> Description of the task
Once you reach the line containing "Du bist technische:r" in the entries below, write out that line and each one after it down to the line containing "Nutzungsbedingungen (20, 2553)", exactly and with nothing added.

┌──

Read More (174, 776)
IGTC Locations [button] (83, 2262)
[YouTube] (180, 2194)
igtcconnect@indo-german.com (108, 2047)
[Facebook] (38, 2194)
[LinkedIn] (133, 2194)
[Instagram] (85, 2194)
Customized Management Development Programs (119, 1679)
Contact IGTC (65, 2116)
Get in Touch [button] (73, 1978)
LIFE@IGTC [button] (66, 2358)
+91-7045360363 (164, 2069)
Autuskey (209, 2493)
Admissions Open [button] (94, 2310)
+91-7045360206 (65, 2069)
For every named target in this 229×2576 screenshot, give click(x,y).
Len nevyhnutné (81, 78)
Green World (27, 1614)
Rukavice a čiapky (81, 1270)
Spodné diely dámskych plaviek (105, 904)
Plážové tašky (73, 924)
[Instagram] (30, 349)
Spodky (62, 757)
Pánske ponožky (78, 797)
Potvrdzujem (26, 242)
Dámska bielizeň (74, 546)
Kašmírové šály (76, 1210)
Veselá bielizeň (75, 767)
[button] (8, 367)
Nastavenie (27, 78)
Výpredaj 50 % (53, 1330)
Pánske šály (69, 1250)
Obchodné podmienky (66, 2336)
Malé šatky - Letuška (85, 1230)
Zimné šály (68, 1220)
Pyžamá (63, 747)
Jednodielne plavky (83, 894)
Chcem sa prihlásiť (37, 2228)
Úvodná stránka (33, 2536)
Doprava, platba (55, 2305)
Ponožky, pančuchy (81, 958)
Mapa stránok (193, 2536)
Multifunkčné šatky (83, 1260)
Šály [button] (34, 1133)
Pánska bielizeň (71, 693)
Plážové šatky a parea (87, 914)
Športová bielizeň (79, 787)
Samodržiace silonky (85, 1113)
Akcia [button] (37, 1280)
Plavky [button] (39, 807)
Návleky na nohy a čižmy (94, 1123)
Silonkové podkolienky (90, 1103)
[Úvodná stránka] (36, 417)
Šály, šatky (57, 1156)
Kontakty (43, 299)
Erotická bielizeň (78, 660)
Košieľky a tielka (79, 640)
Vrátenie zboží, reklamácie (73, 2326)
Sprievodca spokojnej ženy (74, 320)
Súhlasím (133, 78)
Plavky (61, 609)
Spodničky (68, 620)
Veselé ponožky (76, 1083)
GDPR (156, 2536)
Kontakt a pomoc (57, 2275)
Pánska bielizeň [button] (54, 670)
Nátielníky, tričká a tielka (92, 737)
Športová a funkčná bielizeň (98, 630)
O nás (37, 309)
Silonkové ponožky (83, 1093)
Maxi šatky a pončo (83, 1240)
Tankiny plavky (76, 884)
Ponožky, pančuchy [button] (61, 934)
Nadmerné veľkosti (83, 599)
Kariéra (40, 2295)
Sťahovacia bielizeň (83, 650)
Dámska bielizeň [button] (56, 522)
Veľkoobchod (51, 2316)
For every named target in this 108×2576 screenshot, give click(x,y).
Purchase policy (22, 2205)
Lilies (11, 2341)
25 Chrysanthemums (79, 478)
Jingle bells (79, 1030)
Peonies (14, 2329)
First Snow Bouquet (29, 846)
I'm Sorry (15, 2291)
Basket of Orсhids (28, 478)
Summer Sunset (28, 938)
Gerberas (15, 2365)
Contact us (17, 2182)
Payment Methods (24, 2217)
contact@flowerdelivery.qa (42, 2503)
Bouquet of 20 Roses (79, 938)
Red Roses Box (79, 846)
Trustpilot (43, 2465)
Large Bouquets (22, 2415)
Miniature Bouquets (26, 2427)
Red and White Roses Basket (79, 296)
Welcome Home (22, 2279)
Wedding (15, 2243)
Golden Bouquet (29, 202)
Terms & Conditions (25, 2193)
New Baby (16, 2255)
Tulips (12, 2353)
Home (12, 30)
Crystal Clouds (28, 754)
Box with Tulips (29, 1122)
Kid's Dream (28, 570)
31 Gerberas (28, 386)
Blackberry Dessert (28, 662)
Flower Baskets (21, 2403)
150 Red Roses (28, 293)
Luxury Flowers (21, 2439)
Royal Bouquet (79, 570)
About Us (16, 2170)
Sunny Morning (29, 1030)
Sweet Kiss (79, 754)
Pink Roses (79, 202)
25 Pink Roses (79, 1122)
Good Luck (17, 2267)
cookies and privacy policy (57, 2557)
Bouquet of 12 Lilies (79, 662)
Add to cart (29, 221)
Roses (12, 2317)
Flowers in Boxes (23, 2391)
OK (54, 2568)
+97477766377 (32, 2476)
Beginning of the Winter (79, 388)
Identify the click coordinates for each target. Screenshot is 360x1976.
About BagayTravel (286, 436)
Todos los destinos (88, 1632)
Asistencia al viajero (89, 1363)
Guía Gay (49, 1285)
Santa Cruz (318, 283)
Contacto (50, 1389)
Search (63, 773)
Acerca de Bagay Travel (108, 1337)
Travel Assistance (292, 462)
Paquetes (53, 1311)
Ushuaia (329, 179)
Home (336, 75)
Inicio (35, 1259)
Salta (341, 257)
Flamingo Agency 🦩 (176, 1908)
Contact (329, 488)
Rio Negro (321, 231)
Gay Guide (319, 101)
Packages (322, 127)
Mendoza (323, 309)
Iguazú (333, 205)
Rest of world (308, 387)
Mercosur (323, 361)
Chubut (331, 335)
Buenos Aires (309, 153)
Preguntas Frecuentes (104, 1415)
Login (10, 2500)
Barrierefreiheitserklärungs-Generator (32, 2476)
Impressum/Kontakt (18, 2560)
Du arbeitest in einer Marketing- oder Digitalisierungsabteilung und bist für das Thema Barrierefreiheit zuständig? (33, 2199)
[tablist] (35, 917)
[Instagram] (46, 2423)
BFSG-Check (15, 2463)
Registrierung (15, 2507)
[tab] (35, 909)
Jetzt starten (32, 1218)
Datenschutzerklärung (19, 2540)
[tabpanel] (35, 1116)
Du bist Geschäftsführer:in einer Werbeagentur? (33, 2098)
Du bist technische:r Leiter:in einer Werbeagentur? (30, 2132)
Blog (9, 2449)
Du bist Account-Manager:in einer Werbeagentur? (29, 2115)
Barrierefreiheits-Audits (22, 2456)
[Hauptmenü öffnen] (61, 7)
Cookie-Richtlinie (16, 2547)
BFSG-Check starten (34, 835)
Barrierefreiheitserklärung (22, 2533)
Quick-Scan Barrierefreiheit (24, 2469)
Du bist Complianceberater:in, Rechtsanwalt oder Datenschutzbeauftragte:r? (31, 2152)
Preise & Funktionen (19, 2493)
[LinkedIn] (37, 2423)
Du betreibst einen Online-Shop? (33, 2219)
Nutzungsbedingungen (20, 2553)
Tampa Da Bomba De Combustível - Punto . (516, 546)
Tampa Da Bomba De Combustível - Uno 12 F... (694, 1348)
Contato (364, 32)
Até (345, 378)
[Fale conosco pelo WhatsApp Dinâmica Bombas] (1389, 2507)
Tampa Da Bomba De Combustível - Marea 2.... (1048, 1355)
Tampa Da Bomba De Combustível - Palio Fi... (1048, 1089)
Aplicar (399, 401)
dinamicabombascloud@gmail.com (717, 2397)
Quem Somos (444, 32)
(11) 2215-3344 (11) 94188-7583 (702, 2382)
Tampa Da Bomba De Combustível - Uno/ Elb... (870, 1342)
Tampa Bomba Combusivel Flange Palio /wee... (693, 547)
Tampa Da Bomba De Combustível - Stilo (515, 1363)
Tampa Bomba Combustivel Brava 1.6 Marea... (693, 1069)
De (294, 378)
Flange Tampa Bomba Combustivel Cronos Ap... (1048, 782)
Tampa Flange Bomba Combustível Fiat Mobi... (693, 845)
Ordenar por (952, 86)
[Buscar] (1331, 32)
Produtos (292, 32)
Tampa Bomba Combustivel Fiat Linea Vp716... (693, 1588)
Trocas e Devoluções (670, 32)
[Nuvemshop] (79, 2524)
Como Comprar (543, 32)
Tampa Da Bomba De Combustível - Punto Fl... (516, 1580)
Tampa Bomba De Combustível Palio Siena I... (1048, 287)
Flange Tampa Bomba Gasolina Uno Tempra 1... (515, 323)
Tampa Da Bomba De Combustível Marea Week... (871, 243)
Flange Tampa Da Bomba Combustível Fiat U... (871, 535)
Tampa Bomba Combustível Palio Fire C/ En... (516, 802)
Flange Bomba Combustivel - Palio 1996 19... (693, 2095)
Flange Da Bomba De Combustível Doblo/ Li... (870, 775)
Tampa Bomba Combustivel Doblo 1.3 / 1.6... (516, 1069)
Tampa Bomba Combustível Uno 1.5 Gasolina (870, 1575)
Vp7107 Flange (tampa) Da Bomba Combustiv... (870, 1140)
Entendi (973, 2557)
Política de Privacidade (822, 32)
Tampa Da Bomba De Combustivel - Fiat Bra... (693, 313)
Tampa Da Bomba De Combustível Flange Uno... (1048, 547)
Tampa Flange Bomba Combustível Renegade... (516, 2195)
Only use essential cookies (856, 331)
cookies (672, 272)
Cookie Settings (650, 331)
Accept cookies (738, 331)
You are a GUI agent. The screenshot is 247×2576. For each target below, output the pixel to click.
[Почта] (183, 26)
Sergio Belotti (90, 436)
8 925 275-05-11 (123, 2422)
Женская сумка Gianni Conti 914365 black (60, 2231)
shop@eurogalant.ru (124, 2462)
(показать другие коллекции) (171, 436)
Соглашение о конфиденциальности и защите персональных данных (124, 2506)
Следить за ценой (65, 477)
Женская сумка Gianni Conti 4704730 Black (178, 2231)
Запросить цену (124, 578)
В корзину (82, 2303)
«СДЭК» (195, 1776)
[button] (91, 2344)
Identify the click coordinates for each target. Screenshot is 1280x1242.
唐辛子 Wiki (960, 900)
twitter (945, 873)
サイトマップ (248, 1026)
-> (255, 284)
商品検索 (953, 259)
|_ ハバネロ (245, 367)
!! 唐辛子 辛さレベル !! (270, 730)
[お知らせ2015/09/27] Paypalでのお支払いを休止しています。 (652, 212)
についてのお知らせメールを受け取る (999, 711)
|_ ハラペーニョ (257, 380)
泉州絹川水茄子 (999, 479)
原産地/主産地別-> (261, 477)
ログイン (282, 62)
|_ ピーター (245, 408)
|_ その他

└──

> Solution
Du bist technische:r Leiter:in einer Werbeagentur? (30, 2132)
Blog (9, 2449)
Du bist Account-Manager:in einer Werbeagentur? (29, 2115)
Barrierefreiheits-Audits (22, 2456)
[Hauptmenü öffnen] (61, 7)
Cookie-Richtlinie (16, 2547)
BFSG-Check starten (34, 835)
Barrierefreiheitserklärung (22, 2533)
Quick-Scan Barrierefreiheit (24, 2469)
Du bist Complianceberater:in, Rechtsanwalt oder Datenschutzbeauftragte:r? (31, 2152)
Preise & Funktionen (19, 2493)
[LinkedIn] (37, 2423)
Du betreibst einen Online-Shop? (33, 2219)
Nutzungsbedingungen (20, 2553)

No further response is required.